A single number is needed: how many lines of the data below contain "right".
━━━ Data for review ━━━
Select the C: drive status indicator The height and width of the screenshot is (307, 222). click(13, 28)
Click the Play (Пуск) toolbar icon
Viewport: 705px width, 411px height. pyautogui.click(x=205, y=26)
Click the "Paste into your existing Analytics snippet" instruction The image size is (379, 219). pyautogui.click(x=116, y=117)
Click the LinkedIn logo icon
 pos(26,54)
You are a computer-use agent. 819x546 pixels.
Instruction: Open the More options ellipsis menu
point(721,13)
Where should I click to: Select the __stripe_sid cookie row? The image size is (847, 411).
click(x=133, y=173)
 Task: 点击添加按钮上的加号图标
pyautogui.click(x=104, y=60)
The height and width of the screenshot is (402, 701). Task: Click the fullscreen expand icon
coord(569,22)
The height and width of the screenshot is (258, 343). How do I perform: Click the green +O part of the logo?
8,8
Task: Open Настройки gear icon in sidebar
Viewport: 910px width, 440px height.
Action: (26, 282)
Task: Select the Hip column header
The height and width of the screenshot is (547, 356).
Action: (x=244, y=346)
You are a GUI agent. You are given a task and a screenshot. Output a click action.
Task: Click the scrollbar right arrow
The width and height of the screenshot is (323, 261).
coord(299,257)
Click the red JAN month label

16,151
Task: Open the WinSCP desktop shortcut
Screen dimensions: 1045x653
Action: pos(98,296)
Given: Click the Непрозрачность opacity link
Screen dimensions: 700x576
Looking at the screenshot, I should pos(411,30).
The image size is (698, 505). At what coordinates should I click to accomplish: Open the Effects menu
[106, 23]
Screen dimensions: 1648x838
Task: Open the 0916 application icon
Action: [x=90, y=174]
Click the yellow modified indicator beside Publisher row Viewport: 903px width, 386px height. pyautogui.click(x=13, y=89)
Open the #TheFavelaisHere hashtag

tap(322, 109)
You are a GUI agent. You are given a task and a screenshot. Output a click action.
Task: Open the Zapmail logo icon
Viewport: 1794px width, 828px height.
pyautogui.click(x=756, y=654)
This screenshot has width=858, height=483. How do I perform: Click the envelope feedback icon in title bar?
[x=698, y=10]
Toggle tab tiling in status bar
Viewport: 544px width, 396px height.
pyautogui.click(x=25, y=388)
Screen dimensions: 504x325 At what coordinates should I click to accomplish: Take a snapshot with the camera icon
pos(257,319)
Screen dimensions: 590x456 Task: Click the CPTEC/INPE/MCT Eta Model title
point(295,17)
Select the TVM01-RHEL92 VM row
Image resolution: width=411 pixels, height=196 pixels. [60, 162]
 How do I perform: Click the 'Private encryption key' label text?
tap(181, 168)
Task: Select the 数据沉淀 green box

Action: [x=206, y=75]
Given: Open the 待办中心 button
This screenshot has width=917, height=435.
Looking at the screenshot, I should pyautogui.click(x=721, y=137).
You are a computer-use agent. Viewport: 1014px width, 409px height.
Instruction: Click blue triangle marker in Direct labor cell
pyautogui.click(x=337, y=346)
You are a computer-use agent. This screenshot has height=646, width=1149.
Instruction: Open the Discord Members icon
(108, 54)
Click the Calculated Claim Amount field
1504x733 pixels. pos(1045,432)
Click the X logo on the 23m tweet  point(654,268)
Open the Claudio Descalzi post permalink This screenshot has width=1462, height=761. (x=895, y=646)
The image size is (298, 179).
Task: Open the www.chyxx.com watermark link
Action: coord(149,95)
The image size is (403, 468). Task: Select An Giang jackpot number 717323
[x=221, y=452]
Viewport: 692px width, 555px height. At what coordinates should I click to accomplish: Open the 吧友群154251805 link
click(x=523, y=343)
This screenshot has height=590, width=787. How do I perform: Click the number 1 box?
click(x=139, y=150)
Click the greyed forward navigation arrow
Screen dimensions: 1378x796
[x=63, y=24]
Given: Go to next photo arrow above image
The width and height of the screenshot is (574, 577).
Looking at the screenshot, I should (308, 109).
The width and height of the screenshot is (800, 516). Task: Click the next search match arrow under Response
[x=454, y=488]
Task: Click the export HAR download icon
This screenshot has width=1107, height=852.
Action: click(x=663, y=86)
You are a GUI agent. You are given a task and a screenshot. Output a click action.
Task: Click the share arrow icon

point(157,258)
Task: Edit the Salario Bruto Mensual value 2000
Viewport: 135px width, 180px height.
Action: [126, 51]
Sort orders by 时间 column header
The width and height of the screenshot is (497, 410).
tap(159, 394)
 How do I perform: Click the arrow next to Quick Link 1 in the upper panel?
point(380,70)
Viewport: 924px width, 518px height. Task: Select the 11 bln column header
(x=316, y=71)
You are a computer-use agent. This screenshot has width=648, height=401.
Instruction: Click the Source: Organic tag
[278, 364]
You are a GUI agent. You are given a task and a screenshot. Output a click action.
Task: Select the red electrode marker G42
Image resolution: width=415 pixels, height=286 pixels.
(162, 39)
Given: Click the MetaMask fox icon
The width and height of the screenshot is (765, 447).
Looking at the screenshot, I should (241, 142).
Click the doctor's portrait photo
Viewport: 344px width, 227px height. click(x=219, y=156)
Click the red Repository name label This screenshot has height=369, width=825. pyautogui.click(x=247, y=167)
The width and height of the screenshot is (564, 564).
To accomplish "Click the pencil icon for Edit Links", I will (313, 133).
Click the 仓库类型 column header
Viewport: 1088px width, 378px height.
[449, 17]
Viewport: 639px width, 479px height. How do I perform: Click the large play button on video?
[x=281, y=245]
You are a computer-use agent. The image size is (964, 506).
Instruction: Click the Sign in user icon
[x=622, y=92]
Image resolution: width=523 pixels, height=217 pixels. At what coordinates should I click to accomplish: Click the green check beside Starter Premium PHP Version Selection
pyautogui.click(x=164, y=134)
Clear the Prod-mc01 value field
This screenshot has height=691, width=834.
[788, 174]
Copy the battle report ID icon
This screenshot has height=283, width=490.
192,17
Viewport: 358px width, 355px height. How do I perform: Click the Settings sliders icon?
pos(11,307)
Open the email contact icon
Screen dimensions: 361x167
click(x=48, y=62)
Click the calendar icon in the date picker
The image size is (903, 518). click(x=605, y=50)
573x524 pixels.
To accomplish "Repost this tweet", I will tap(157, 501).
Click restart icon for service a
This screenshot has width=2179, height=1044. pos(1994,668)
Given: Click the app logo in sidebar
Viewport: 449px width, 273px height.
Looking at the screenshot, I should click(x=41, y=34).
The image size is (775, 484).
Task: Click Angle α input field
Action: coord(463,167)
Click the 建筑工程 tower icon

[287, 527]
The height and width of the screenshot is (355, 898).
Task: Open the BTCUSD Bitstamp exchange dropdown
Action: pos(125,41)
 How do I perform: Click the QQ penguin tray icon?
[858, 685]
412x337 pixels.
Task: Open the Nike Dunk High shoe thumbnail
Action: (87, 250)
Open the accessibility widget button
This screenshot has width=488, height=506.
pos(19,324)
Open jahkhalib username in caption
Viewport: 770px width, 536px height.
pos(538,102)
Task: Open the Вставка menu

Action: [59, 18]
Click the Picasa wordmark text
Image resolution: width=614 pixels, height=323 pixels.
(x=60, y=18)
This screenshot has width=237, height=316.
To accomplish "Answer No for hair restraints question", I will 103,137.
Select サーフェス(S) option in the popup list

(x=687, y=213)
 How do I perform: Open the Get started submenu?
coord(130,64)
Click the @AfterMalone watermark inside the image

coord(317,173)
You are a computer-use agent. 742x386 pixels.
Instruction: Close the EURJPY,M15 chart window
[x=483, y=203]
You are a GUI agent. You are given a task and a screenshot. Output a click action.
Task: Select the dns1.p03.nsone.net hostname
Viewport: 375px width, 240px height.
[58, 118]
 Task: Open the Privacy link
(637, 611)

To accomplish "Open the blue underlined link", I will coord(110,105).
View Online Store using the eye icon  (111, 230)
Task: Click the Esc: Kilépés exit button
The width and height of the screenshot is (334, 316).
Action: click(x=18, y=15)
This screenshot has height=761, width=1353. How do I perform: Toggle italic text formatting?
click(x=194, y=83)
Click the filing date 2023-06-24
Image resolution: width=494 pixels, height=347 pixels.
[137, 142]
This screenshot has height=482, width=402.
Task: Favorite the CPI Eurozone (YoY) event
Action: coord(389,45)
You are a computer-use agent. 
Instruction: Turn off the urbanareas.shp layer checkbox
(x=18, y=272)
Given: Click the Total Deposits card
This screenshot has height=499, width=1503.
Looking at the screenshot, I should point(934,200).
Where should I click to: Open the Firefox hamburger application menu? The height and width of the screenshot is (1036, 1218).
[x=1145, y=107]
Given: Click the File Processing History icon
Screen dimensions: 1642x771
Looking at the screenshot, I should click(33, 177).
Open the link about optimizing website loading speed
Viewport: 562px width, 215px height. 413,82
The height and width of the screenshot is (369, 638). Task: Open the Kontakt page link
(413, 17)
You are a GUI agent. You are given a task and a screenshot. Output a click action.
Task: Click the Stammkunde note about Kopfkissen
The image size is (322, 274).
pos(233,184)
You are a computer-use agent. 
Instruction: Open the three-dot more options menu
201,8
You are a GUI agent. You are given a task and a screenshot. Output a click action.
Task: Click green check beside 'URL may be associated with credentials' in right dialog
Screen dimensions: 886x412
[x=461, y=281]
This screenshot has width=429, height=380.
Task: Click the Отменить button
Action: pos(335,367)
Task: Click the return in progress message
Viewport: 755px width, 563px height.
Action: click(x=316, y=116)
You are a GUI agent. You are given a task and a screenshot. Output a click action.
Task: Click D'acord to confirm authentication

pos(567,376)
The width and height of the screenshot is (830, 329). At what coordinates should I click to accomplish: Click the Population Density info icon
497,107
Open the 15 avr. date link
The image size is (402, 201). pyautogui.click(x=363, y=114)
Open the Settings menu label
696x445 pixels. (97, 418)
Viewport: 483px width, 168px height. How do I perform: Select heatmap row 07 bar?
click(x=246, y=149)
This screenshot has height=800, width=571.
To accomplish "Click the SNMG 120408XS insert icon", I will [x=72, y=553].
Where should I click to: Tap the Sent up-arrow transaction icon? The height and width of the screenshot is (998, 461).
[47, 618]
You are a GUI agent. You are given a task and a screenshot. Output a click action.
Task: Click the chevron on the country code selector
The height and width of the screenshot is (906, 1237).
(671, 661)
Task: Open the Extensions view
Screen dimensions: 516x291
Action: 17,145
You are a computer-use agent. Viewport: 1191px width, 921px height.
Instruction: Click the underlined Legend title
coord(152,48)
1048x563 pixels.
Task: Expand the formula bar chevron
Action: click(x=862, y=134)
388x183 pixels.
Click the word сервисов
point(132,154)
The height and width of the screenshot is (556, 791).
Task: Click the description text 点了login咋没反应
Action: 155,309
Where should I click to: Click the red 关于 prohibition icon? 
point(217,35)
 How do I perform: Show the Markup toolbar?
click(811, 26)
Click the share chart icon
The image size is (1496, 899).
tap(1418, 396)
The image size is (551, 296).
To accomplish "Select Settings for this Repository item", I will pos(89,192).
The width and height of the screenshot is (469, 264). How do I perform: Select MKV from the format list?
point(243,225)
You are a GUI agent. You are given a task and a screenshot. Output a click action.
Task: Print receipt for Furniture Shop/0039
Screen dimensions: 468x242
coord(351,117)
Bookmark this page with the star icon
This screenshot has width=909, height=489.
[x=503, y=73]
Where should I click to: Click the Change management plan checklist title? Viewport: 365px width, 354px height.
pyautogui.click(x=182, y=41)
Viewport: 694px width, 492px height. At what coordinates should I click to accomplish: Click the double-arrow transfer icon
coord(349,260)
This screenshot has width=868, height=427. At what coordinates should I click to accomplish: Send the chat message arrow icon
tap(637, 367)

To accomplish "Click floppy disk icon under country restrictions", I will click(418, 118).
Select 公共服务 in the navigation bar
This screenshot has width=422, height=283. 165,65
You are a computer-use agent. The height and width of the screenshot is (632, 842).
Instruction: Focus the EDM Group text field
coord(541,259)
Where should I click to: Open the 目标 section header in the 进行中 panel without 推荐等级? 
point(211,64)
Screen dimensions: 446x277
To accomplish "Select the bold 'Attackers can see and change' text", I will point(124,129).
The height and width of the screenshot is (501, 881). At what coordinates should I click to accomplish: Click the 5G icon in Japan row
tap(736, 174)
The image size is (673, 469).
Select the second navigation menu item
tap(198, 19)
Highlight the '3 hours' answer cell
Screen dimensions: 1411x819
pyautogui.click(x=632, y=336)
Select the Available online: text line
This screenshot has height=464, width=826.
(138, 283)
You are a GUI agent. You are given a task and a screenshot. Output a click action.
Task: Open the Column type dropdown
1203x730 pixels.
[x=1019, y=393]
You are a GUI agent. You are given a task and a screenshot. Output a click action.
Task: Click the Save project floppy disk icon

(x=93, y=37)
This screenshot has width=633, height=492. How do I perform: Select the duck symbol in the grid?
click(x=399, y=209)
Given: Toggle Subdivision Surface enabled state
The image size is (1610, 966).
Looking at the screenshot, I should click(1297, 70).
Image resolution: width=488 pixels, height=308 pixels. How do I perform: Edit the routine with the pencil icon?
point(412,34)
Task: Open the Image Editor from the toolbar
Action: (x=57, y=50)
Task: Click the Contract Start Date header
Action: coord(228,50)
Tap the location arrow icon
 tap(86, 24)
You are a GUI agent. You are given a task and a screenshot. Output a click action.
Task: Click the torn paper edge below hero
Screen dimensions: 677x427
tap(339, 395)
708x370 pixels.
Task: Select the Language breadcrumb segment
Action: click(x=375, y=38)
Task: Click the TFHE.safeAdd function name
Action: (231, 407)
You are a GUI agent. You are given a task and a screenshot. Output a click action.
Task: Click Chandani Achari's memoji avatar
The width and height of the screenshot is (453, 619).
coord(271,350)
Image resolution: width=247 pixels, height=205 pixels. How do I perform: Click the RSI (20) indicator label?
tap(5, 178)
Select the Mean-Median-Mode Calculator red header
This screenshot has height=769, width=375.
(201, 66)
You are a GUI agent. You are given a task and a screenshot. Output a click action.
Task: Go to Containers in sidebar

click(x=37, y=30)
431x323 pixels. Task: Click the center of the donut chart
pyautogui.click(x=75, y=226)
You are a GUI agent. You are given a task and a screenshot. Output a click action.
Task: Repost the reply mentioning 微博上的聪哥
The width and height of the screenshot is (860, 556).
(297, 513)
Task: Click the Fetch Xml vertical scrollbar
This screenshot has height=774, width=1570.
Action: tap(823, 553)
━━━
Solution to the problem
2